The Ministry of Science and Technology announced yesterday that Nigeria’s pilot plant for pozzolana production is at an advanced state of completion at the Nigerian Building and Road Research Institute (NBRRI) in Ota, Ogun State.
Supervising Minister of Science and Technology, Mrs. Omobola Johnson said at a housing summit in Abuja yesterday, that the nation had recorded a major milestone in research and development into pozzolana cement as alternatives to the hitherto conventional Portland cements.
“Pozzolana cements are products of locally sources, readily available raw materials with cementing properties which will serve as partial replacements to conventional cement. Pozzolanas are known to have the advantage of being more eco-friend,to and are sustainable as their production process entails less harmful emissions into the atmosphere.”
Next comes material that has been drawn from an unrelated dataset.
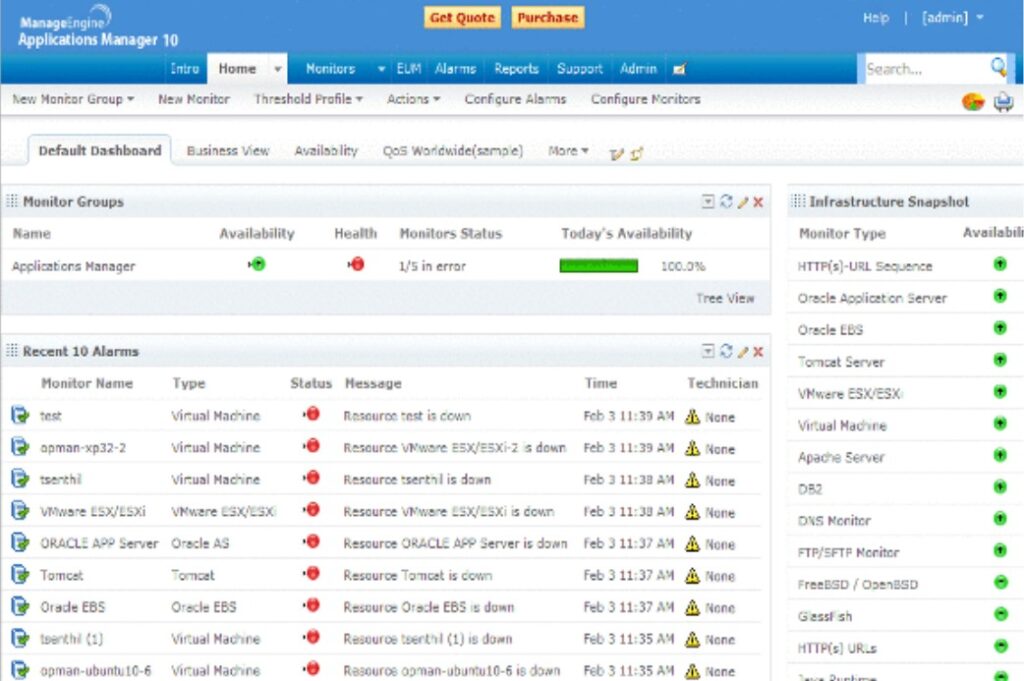Switch to the Business View tab
Image resolution: width=1024 pixels, height=681 pixels.
[228, 150]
She said the commencement of production from the Ota plant would be a “ major leap towards augmenting Nigeria’s alternative cement needs, a veritable consequences of which will be a reduction in costs of constriction of houses and infrastructure.”
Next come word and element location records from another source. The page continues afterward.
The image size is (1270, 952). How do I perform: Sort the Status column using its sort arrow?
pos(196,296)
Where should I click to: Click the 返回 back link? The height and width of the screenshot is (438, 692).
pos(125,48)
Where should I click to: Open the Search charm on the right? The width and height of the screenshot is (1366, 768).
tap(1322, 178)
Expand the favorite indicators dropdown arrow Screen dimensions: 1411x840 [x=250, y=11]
Stressing how meeting housing needs is bedeviled by economic constraints, she noted that construction is a financially intensive endeavor and most Nigerians may not comfortably embark in building construction and finish within the basic means of their income.
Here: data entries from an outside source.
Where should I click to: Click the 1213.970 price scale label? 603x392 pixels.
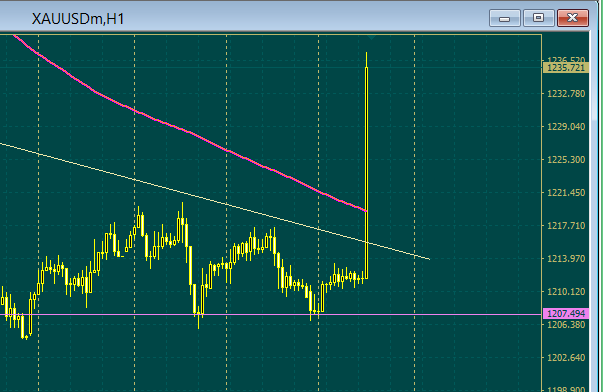(x=566, y=259)

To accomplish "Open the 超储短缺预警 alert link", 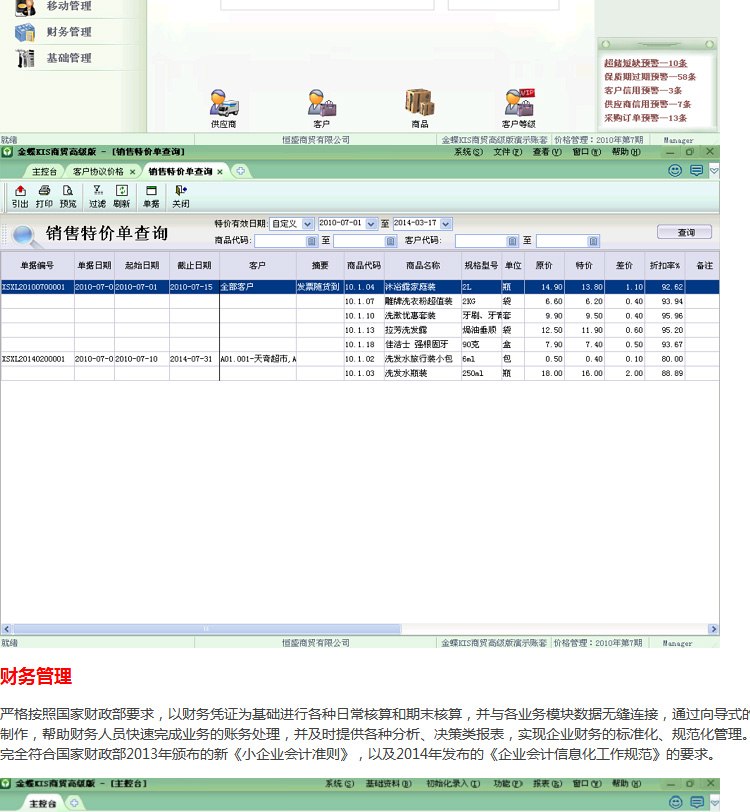I will point(645,63).
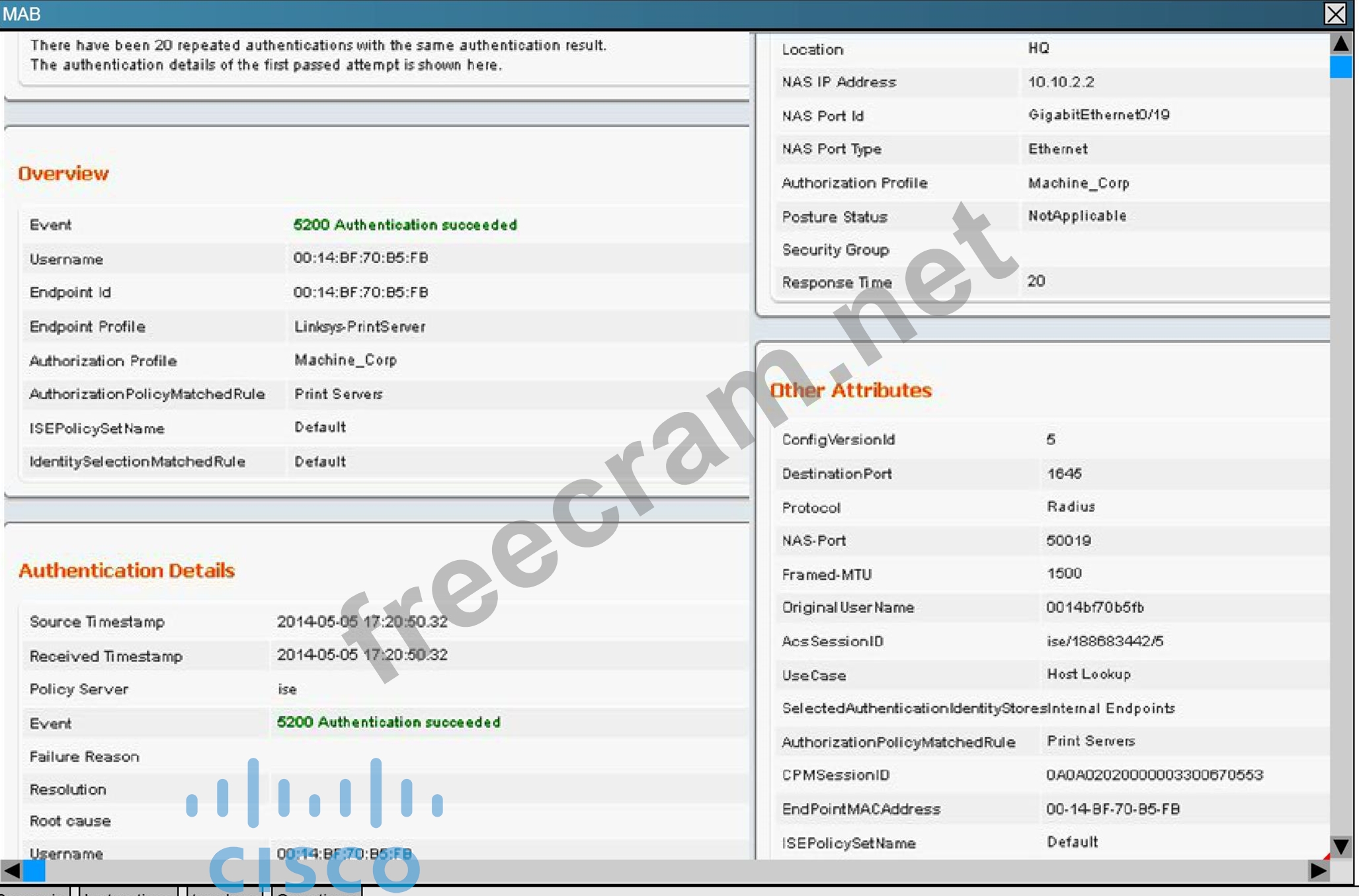Select the Linksys-PrintServer endpoint profile value
The width and height of the screenshot is (1359, 896).
(360, 327)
“This is the primary reason why most housing schemes hitherto embarked upon by government failed to see the light of the day. It is essentially because miss Nigerians did not qualify for various financial and mortgage options available in the system. Thus sourcing and deploying of materials for building, where the land to build is available, is an onerous and herculean task to achieve. In instances where the project finance is available, acquiring tenured land is often a challenge for individuals,” the Minister noted.
She went on: “ Again, the quest for greener pasture has also constituted a major problem or cause of escalating deficits in the housing sub-sector. This is because our urban centers are inundated by an influx of job seeking rural- urban who end up living in squalor situations just to make ends meet. Researchers have affirmed, for instance, that on daily basis, only about 10% of visitors to Abuja ever want to travel back; most come with the intent of staying permanently.
“This is no doubt an alarming situation because this rate of influx is both unprecedented and unplanned. The influx has given rise to a heightened urbanization growth rate in Nigeria, currently put at 5.8% per annum and adjudged one of the highest globally. For this reason, our urban and semi- urban infrastructure has been over stretched, turning some of these settlements into squalor and unkempt neighborhoods.
“We must therefore explore avenues of alleviating these acute housing shortages in addition to the fact that housing is another integral component of the critical infrastructure to accelerate economic development and forms a substantial part of the Gross Domestic Product ( GDP) of most developed countries.”